**To do:** Search the records below for "Pastel" and copy every line it turns up in.

**Stored items:**
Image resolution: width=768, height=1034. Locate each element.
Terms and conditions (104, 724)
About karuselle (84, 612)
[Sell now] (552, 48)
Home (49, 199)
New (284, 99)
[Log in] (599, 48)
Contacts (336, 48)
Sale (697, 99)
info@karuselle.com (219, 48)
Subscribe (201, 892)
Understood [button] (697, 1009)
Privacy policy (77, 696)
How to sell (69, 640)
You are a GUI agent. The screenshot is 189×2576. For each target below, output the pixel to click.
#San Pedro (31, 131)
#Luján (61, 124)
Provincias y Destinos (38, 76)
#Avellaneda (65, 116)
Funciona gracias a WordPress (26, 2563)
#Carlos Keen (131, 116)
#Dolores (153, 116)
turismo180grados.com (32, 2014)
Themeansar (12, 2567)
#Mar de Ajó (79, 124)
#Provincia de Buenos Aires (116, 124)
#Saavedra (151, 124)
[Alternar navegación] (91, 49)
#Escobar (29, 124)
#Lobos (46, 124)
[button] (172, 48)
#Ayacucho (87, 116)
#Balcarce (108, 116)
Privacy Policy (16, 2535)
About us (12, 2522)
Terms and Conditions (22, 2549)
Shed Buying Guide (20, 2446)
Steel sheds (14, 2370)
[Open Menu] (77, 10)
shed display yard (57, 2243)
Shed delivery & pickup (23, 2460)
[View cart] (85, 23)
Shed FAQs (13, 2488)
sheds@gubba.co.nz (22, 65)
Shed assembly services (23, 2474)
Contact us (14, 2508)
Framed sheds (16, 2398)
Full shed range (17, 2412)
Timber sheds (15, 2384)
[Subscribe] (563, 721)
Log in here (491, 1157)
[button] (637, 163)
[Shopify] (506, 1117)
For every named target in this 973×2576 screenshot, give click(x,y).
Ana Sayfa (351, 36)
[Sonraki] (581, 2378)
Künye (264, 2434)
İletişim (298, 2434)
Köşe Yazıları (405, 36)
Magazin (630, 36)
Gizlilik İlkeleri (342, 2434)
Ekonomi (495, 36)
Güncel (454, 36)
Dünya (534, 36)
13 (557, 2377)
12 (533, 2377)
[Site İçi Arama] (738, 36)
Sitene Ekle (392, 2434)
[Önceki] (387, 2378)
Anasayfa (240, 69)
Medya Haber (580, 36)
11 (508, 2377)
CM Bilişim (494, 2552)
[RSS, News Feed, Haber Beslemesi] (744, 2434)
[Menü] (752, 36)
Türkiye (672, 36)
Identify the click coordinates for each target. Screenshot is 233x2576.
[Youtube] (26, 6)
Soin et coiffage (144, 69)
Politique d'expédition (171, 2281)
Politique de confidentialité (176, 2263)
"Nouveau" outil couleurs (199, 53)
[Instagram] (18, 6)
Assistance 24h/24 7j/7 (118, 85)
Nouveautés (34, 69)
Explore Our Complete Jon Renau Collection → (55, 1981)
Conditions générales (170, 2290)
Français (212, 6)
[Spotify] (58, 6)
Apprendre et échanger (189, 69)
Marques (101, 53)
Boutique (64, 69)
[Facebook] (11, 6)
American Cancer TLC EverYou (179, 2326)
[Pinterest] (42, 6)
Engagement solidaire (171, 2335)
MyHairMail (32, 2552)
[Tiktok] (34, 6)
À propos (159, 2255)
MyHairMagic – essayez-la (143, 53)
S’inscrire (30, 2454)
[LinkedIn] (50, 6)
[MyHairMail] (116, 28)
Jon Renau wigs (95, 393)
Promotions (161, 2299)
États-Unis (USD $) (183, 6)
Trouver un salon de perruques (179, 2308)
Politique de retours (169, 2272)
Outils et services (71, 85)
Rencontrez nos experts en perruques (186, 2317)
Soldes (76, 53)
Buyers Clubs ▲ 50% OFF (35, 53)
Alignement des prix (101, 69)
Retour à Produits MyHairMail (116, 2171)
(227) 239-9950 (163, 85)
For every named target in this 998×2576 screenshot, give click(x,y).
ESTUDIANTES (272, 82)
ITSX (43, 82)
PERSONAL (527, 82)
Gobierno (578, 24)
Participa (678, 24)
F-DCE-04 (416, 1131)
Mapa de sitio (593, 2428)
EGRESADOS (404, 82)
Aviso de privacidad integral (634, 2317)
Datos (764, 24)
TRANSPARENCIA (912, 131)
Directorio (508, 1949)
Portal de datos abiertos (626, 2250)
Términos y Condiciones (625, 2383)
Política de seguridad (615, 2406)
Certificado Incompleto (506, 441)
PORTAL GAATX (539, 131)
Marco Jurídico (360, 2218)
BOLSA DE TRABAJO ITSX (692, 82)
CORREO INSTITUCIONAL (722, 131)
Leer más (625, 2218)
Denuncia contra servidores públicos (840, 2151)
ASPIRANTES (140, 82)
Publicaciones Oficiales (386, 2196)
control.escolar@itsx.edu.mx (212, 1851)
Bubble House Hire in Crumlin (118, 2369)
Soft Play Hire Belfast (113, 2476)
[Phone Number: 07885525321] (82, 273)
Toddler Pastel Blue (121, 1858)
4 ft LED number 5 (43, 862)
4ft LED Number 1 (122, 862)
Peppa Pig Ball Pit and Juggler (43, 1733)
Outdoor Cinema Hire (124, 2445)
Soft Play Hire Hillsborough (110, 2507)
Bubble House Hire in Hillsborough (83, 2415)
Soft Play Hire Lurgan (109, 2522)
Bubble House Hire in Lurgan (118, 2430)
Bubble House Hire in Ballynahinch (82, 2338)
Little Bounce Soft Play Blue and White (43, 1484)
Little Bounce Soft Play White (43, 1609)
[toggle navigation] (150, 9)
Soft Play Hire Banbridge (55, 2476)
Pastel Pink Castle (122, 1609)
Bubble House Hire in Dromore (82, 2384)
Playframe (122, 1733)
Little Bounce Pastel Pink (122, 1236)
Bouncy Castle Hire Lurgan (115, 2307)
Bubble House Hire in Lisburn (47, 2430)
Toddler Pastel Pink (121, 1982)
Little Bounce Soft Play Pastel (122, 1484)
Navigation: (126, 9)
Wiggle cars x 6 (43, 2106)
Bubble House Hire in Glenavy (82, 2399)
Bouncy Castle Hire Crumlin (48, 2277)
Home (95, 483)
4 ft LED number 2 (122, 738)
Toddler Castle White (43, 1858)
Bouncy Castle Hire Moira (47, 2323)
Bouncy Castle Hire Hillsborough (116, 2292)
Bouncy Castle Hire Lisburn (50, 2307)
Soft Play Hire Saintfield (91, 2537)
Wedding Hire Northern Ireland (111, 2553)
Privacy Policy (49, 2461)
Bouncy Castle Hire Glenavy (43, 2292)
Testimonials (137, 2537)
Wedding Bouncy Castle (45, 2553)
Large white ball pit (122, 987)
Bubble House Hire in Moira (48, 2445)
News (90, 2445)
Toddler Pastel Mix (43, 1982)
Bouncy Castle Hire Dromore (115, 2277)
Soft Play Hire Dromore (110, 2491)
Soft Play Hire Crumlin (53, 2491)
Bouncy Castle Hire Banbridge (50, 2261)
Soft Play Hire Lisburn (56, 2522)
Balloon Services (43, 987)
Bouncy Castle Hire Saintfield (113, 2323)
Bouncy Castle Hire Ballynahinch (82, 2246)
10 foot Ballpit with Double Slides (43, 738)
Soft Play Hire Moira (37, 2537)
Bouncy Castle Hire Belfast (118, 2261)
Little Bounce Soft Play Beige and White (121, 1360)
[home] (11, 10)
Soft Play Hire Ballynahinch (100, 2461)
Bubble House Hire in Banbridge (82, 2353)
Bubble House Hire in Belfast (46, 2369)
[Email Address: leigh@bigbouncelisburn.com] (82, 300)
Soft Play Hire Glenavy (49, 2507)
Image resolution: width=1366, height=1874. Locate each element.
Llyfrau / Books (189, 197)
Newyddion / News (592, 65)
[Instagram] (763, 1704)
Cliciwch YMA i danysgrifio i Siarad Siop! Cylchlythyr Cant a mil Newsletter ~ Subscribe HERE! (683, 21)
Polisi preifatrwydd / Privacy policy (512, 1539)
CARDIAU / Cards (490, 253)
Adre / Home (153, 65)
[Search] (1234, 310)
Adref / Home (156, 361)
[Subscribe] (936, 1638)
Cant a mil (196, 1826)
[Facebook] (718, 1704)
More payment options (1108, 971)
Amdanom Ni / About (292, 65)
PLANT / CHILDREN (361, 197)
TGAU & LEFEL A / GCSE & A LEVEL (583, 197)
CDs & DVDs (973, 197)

**Expected output:**
Toddler Pastel Blue (121, 1858)
Pastel Pink Castle (122, 1609)
Little Bounce Pastel Pink (122, 1236)
Toddler Pastel Pink (121, 1982)
Little Bounce Soft Play Pastel (122, 1484)
Toddler Pastel Mix (43, 1982)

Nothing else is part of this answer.